Uma coisa há a dizer, seguramente: a questão da raça e das maldições que o conceito acarreta, desde logo a quem não pode deixar de a considerar como critério, são uma constante tão viva na identificação do Brasil, que nem um analista esforçado, como é José Carlos Reis, a pode evitar. Sem o saber, parece-me que o autor é um mendeliano, sempre a reparar em caracteres (origem, costumes) que vão reemergindo aqui e ali, sem obedecerem a «forma» ou evolução. Não admira, por isso, que um dos autores estudados, Oliveira Vianna, defendesse o constrangimento das «raças inferiores», nomeadamente os negros, num país multirracial a que ele pertencia por inteiro, sendo que o seu isolamento pessoal não era o de um misógeno, mas o de um erudito.

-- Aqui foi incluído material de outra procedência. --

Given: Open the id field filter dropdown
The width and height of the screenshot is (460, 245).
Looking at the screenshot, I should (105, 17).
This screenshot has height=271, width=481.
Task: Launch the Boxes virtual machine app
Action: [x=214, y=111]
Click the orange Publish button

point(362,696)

Um outro aspecto curioso é o de Bomfim, o qual, de simpatias socialistas libertárias, não é um utópico, num país onde não se pode passar muito tempo fechado. A Esquerda brasileira ignora-o desculpando-se com o seu tom apaixonado, o qual só o é, porque Bomfim é do melhor que o Pensamento do Séc.XX pode articular e a Inveja existe. A Esquerda brasileira ignorou-o porque Bomfim é o elo perdido entre Extrema-Esquerda e Extrema-Direita, a qual funcionou em muitos mais lados do que na América latina e que não existe porque os extremos se tocam, mas porque os extremos não se tocam, antes divergem dum mesmo ponto como a ponta de uma navalha corresponde à adaptação de um projéctil.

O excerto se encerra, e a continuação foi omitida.